* SUPPLIED ENTRIES:
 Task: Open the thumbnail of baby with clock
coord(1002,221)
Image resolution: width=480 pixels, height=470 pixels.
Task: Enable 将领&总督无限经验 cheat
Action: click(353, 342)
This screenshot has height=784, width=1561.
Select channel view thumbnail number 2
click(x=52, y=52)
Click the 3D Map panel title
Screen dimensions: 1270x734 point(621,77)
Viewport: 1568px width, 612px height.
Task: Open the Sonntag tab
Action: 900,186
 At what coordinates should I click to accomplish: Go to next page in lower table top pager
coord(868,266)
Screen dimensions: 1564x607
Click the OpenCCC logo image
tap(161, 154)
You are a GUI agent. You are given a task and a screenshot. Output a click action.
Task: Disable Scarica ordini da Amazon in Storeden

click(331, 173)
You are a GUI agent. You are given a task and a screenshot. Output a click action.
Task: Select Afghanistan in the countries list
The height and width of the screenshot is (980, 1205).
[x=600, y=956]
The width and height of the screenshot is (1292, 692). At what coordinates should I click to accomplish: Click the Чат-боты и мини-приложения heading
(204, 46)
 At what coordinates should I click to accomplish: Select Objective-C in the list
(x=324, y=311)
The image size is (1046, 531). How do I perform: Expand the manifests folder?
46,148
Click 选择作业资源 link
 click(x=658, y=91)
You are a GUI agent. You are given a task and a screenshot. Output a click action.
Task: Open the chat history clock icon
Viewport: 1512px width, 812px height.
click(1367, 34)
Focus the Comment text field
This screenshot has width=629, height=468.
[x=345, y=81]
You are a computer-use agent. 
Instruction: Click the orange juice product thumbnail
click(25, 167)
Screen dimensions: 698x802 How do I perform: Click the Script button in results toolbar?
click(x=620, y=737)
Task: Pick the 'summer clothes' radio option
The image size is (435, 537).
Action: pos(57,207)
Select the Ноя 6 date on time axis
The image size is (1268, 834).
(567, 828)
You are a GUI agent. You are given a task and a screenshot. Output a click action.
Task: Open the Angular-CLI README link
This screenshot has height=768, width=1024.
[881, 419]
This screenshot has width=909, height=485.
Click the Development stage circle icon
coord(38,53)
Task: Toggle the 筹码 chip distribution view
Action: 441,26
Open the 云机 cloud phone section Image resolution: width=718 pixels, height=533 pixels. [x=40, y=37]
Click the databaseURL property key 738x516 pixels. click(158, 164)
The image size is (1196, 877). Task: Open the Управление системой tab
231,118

* DIRECTIONS FOR THIS TASK:
Rewrite all of the data above as a numbered list with one line per item, leaving out any blank lines.

* COMPLETED TASK:
1.  Task: Open the thumbnail of baby with clock
2. coord(1002,221)
3. Image resolution: width=480 pixels, height=470 pixels.
4. Task: Enable 将领&总督无限经验 cheat
5. Action: click(353, 342)
6. This screenshot has height=784, width=1561.
7. Select channel view thumbnail number 2
8. click(x=52, y=52)
9. Click the 3D Map panel title
10. Screen dimensions: 1270x734 point(621,77)
11. Viewport: 1568px width, 612px height.
12. Task: Open the Sonntag tab
13. Action: 900,186
14.  At what coordinates should I click to accomplish: Go to next page in lower table top pager
15. coord(868,266)
16. Screen dimensions: 1564x607
17. Click the OpenCCC logo image
18. tap(161, 154)
19. You are a GUI agent. You are given a task and a screenshot. Output a click action.
20. Task: Disable Scarica ordini da Amazon in Storeden
21. click(331, 173)
22. You are a GUI agent. You are given a task and a screenshot. Output a click action.
23. Task: Select Afghanistan in the countries list
24. The height and width of the screenshot is (980, 1205).
25. [x=600, y=956]
26. The width and height of the screenshot is (1292, 692). At what coordinates should I click to accomplish: Click the Чат-боты и мини-приложения heading
27. (204, 46)
28.  At what coordinates should I click to accomplish: Select Objective-C in the list
29. (x=324, y=311)
30. The image size is (1046, 531). How do I perform: Expand the manifests folder?
31. 46,148
32. Click 选择作业资源 link
33.  click(x=658, y=91)
34. You are a GUI agent. You are given a task and a screenshot. Output a click action.
35. Task: Open the chat history clock icon
36. Viewport: 1512px width, 812px height.
37. click(1367, 34)
38. Focus the Comment text field
39. This screenshot has width=629, height=468.
40. [x=345, y=81]
41. You are a computer-use agent. 
42. Instruction: Click the orange juice product thumbnail
43. click(25, 167)
44. Screen dimensions: 698x802 How do I perform: Click the Script button in results toolbar?
45. click(x=620, y=737)
46. Task: Pick the 'summer clothes' radio option
47. The image size is (435, 537).
48. Action: pos(57,207)
49. Select the Ноя 6 date on time axis
50. The image size is (1268, 834).
51. (567, 828)
52. You are a GUI agent. You are given a task and a screenshot. Output a click action.
53. Task: Open the Angular-CLI README link
54. This screenshot has height=768, width=1024.
55. [881, 419]
56. This screenshot has width=909, height=485.
57. Click the Development stage circle icon
58. coord(38,53)
59. Task: Toggle the 筹码 chip distribution view
60. Action: 441,26
61. Open the 云机 cloud phone section Image resolution: width=718 pixels, height=533 pixels. [x=40, y=37]
62. Click the databaseURL property key 738x516 pixels. click(158, 164)
63. The image size is (1196, 877). Task: Open the Управление системой tab
64. 231,118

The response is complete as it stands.